Creating a 4p filter from 2 2p ones?

Octaviu5
Octaviu5 MaxicoMember Posts: 43 Sine

Guys! Id like to ask.

I'm loving the skf core filter. but i think thats only 2p.

I know this may be a very silly question.

But... if i cascade 2 of them des that mean i technically get a 4p filter?


sorry if this question is dumb.

Im learning 😅

Comments

  • Jonathan Tremblay
    Jonathan Tremblay Las Vegas, USAMember Posts: 9 Sine

    I've done something similar before where I'd crossfade between different filter amounts. I presume since a 2-pole is 12dB/Oct, if you add two of them together you'd get a reduction of 24dB/Oct. Just test it out with a frequency analyzer to see if the cutoff gets steeper.

  • Jonathan Tremblay
    Jonathan Tremblay Las Vegas, USAMember Posts: 9 Sine

    Just did a quick test, and yup they add up the same. Here's a quick photo.

    The reason you don't see the B channel is because it's lined up perfectly with the A channel, thus showing the cutoff steepness is equal.


  • Chet Singer
    Chet Singer Member Posts: 48 Tri

    Yes, it's true. A filter is a "linear" circuit, meaning that it contains nothing but addition, and multiplication by constants.

    All bets are off, though, if a filter contains internal saturation or any other kind of waveshaping. Then it's "nonlinear".

  • ANDREW221231
    ANDREW221231 Member Posts: 253 Saw
    edited November 2022

    so yeah, you can cascade filters serially and the number of poles of filtering adds


    however this does not make it a 4 pole filter as its usually understood. think svf and tkf are inherently 2 pole. usually ina 4 pole filter the feedback path goes through the entire structure. cascading two filters like you're talking about breaks that feedback path in two, so its not usually done, but if you decide it works for you there's absolutely no reason not to

  • Laureano Lopez
    Laureano Lopez Cordoba, ArgentinaMember Posts: 90 Tri

    however this does not make it a 4 pole filter as its usually understood. think svf and tkf are inherently 2 pole. usually ina 4 pole filter the feedback path goes through the entire structure. cascading two filters like you're talking about breaks that feedback path in two, so its not usually done, but if you decide it works for you there's absolutely no reason not to

    It does make a 4-pole. The caveat is what the resonance and the cutoff gain would be. For example, a 2-pole Butterworth (no resonance, maximally flat) has a Q of 1/sqrt(2), and -3 dB at the cutoff. If you chain two of them, you get -6 dB at the cutoff, so it's no longer a Butterworth. To get a 4-pole Butterworth by chaining 2-poles, you need Qs of 1/0.7654 and 1/1.8478. In general, the lp/hp cutoff gain is the product of the Qs of all the 2-pole stages, but you can get any given cutoff gain with different combinations of Qs, which would give different shapes. Vadim's 2nd-kind Butterworths (Butterworth2 in the core library) are an approach to this: they take a single resonance parameter from which they derive Qs for all the 2-pole stages and give a consistent resonant behavior.

  • Kubrak
    Kubrak Member Posts: 1,518 Pulse

    Also two 2-pole filters in series, making poor man's 4 pole filter, will have different phase shifts and so on, than real 4-pole filter.

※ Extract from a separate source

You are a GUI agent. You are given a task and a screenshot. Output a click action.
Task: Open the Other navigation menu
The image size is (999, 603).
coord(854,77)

    But it will filter with steepness of 4-pole filter, no question....

  • Laureano Lopez
    Laureano Lopez Cordoba, ArgentinaMember Posts: 90 Tri

    Some examples from the core library to clarify. This is the Butterworth LP4:

    It's just two SVFs with the right values for 2R. An SVF with 2R = 1.4142 is a Butterworth LP2, but two of those in chain make a Linkwitz-Riley LP4, not a Butterworth.

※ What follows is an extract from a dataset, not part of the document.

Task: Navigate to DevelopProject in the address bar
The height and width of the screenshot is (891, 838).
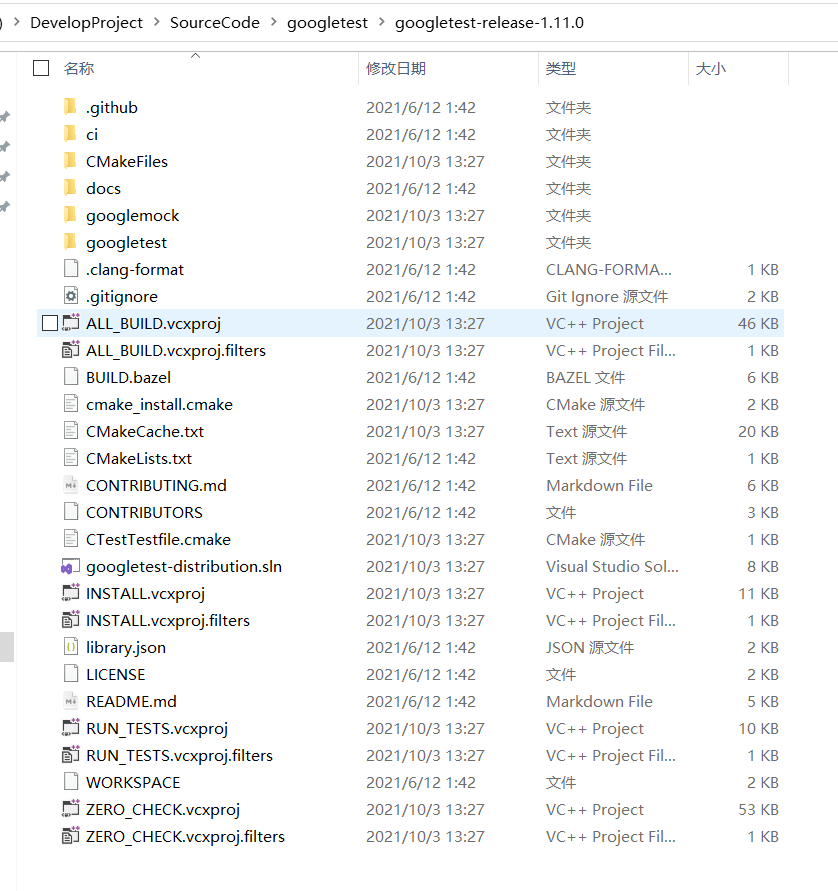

    This is the Butterworth2 LP4:

    Again two SVFs, but the values for R are derived in a specific way from the resonance control.

    As Chet said, the library SKF contains a saturator, which makes chaining it less easily predictable. You'd still get some kind of 4-pole, but as the Sallen-Key is kind of a 2-pole ladder, maybe you'd like one of the nonlinear versions (NL, NLA, NLB, D) of the ladder filter, which is 4-pole.

  • Studiowaves
    Studiowaves Member Posts: 318 Saw

    Yah, you can put 10 filters in a row if you want to. But don't expect a sharp rolloff at the cutoff frequency. Typically the cutoff is 3db down, if you put 10 in series, the cutoff will be 30 db down. But it's still a matter of context. There is no rule saying what the filter has to sound like.